The average worker is on track to exceed the current lifetime allowance of £1,073,100 by the typical retirement age of 64-65 in the UK, according to new modelling from online pension provider PensionBee.
PensionBee said this is because many workers with varying salaries may be unaware of how much they’ve saved with the aid of auto-enrolment, and could be at risk of triggering tax penalties of up to 55% on any pension withdrawals by breaching the lifetime allowance.
As expected, the youngest, highest earning workers of today are most at risk of hitting the lifetime allowance threshold early. PensionBee’s modelling highlighted that the top 10% of 18-21 year old earners, with a salary of £21,899, could exceed the current allowance at the age of 57-58, seven years before the typical retirement age. In fact, by the age of 60, this group could be expected to have a pension pot of £1,308,038, assuming they begin saving from age 18.
However, this is not just a potential problem for the highest earners. Even 18-21 year old workers, with an average salary for their age group of £12,275 could be likely to reach the threshold at the same time as the typical retirement age of 64-65, with an expected pension pot of £777,489 by the age of 60. Those who begin contributing to their pension a few years later, at age 22, could face the same risks.
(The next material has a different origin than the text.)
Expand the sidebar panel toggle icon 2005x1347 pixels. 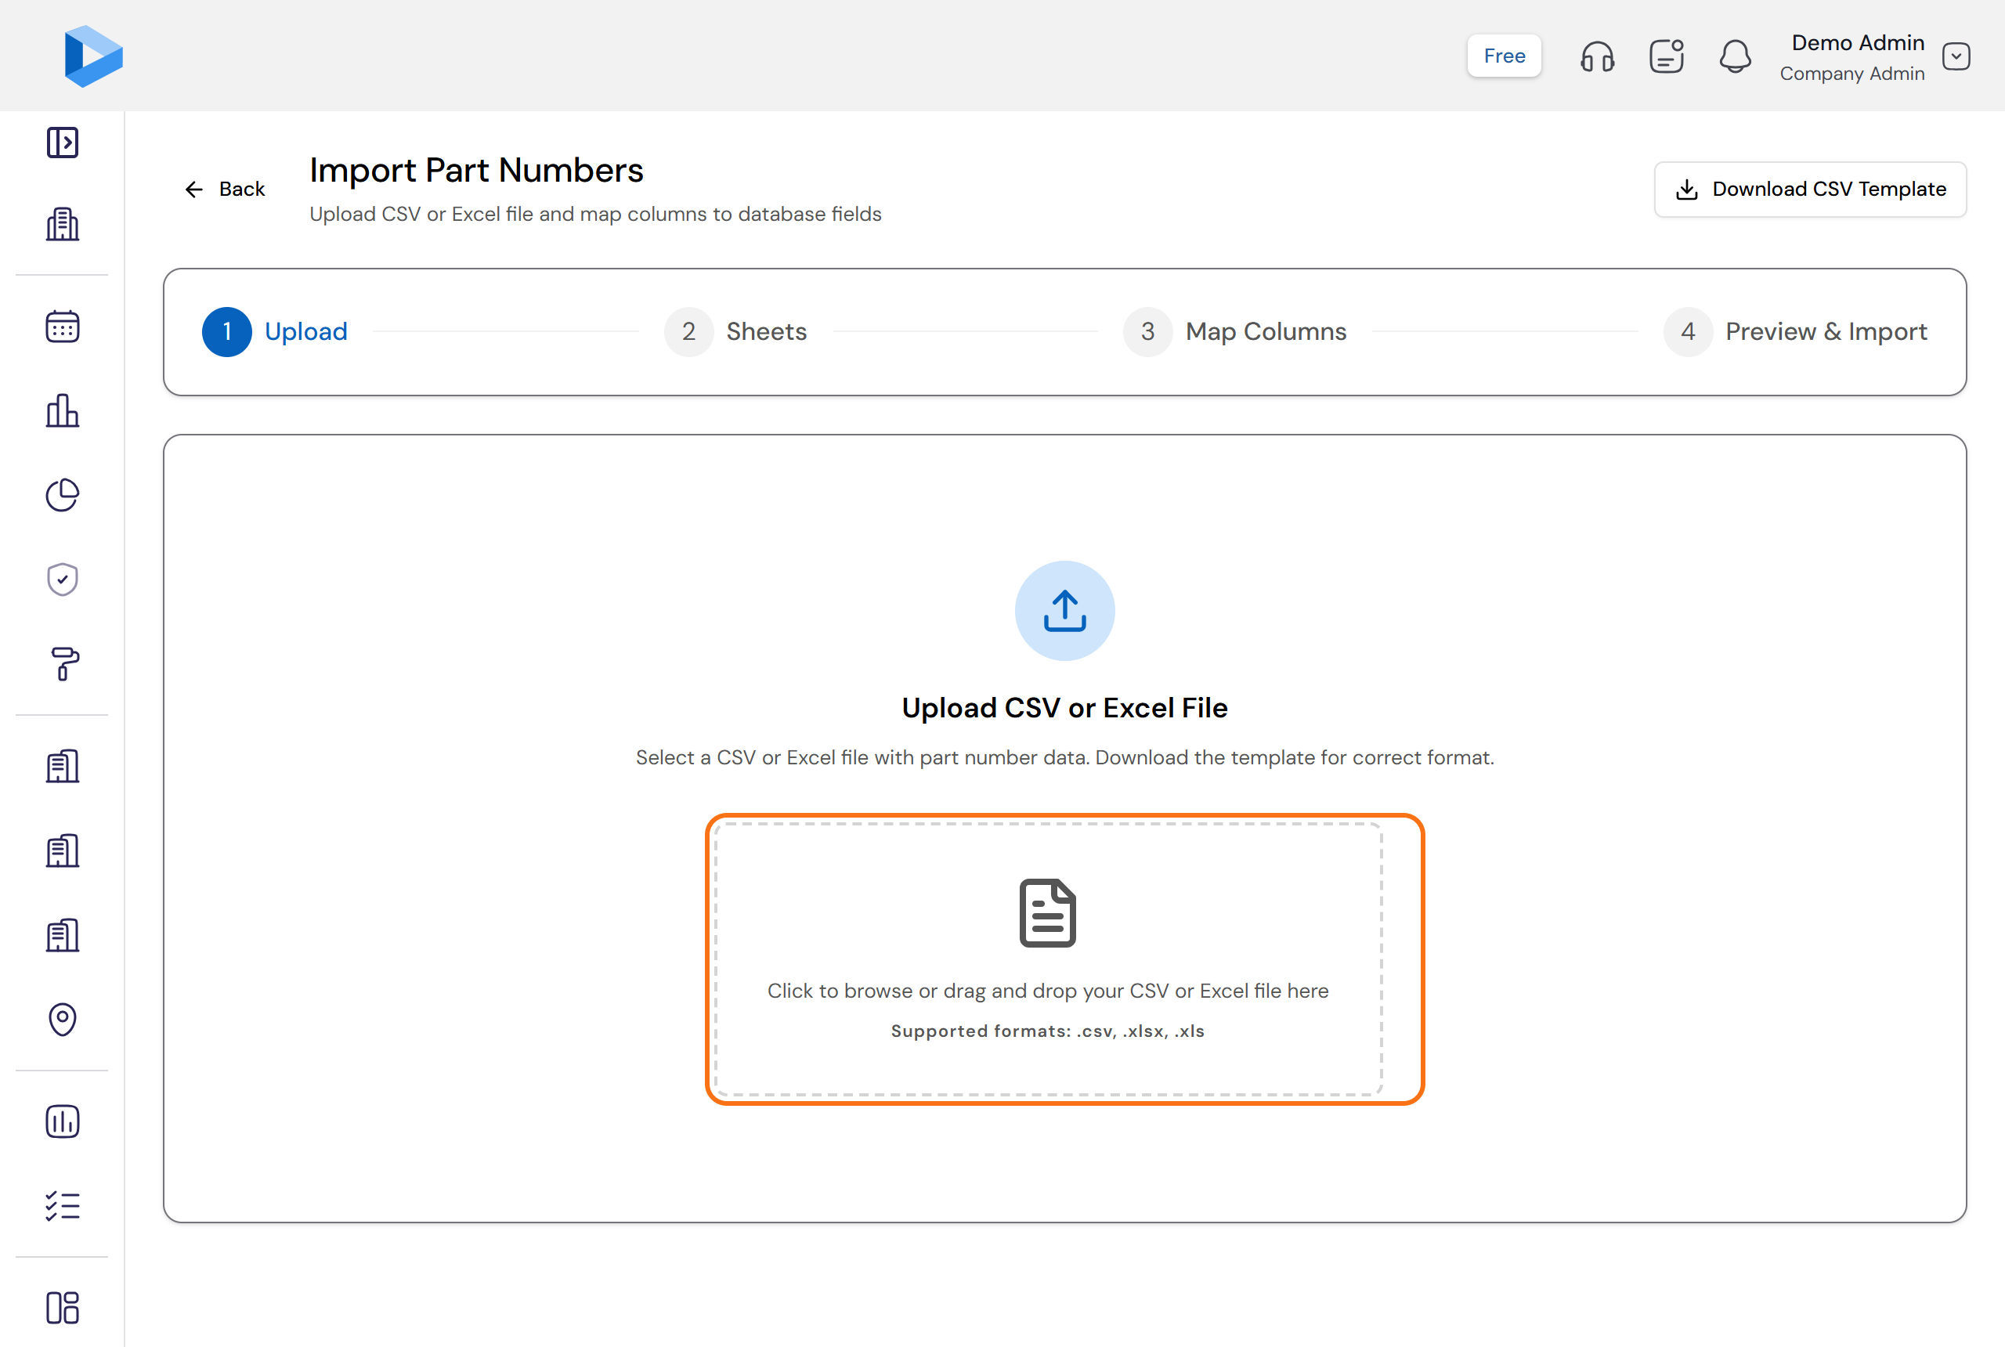coord(62,143)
The top 10% of 22-29 year old earners, with an average salary of £40,000, are predicted to surpass the threshold six years before retirement, at age 58-59, ultimately, accumulating an expected pension pot of £1,157,677 by the time they reach 60.
While 22-29 year olds, with an average salary of £25,997, aren’t expected to breach the lifetime allowance until the ages of 66-67, they could still be likely to trigger tax penalties. This is due to many savers tending to hold off making withdrawals immediately, and continue to contribute into their pension beyond the typical retirement age.
Romi Savova, CEO of PensionBee, commented: “While there are already sensible limits on how much an individual can pay into their pension each year, the current lifetime allowance limit punishes those who have saved diligently throughout their working life and contradicts the government’s message that everyone should be saving for retirement.
"A much more reasonable measure would be to eliminate the lifetime allowance and instead focus on the current annual allowance, where we see far less people contributing up to the threshold as a whole. As life expectancies increase, many workers will continue to contribute into their pension far beyond their working lives, so I would encourage all savers to keep a close eye on their contributions to avoid being penalised, while ensuring that they are saving enough to be able to enjoy a comfortable retirement.”